Between a War and a Rate Hike: Asia’s Volatile Wednesday
Why It Matters
The clash between the US and Iran revives geopolitical risk just as US CPI data could steer the Fed’s rate path, forcing investors to navigate simultaneous political and monetary turbulence.
Key Takeaways
- •Asian equities plunge amid renewed US‑Iran tensions and war risk.
- •Japan’s Nikkei drops 2% while South Korea’s KOSPI slides nearly 7%.
- •Oil rebounds, Brent above $92, as conflict fuels commodity demand.
- •Japan’s wholesale inflation hits three‑year high, prompting BOJ rate‑hike expectations.
- •Investors eye US CPI data for clues on Fed’s monetary trajectory.
Summary
The Business Times podcast highlighted a volatile Wednesday as renewed US‑Iran hostilities sparked a sharp sell‑off in Asian equities and pushed investors to focus on pending US inflation numbers.
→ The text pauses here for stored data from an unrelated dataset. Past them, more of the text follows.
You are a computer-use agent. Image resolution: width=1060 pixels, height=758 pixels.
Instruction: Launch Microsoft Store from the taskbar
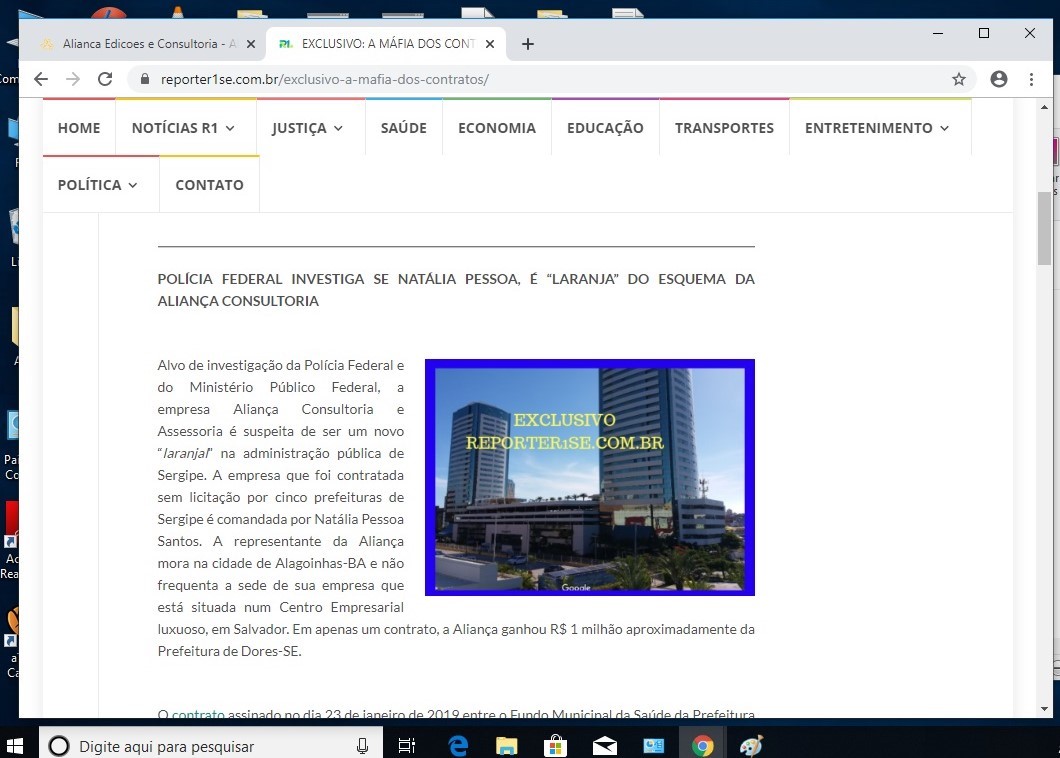tap(556, 745)
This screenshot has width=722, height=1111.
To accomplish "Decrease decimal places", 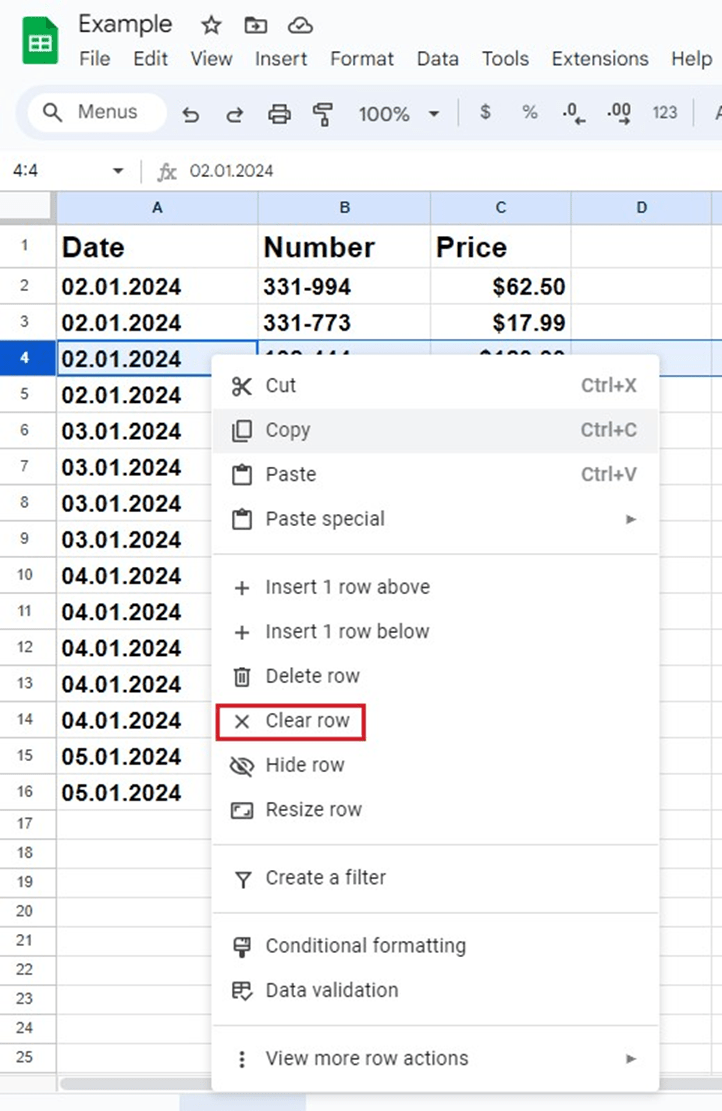I will (572, 113).

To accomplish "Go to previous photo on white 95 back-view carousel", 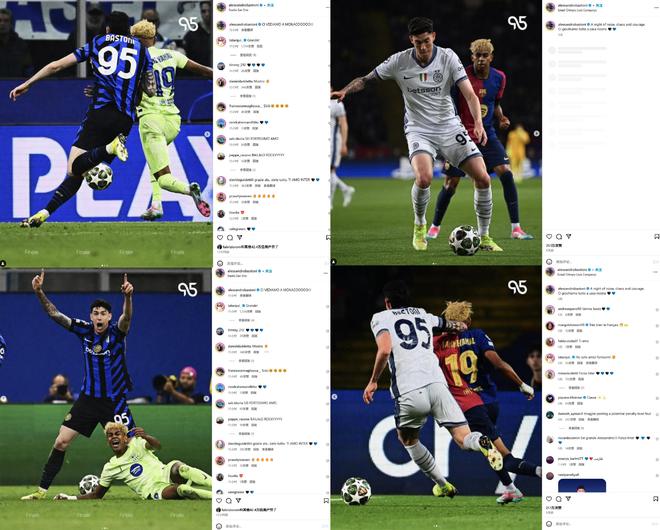I will pos(335,397).
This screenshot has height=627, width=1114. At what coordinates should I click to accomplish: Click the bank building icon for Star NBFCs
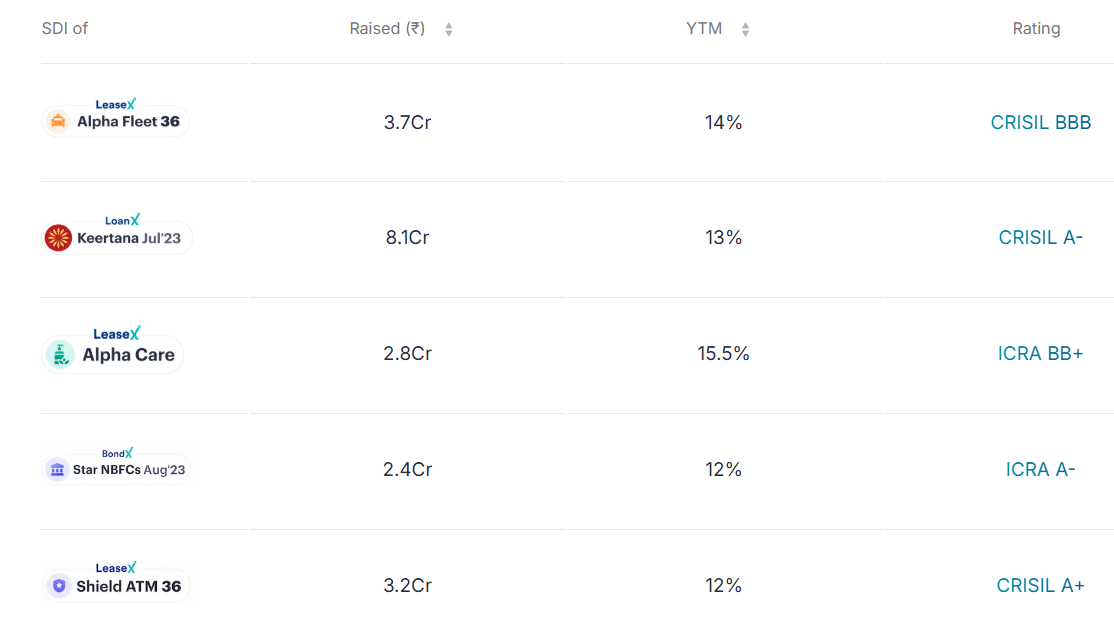(57, 469)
The MSCI Asia‑Pacific index outside Japan fell about 3%, with Japan’s Nikkei down 2% and South Korea’s KOSPI plunging nearly 7% after a week of pressure on AI‑related stocks. Brent crude rose 0.7% to just over $92 a barrel and WTI to just under $89, while gold slipped to an 11‑week low below $4,200 and the dollar remained flat.
Iran’s Revolutionary Guards claimed attacks on a US base in Jordan and 21 Gulf targets in retaliation for US strikes near the Strait of Hormuz. Meanwhile, Japan’s wholesale inflation accelerated to its fastest pace in three years, bolstering expectations of a BOJ rate hike at its June 16 meeting.
The confluence of geopolitical risk and upcoming US CPI data creates heightened uncertainty for monetary policy, suggesting continued market volatility and prompting investors to reassess exposure to equities, commodities, and currency positions.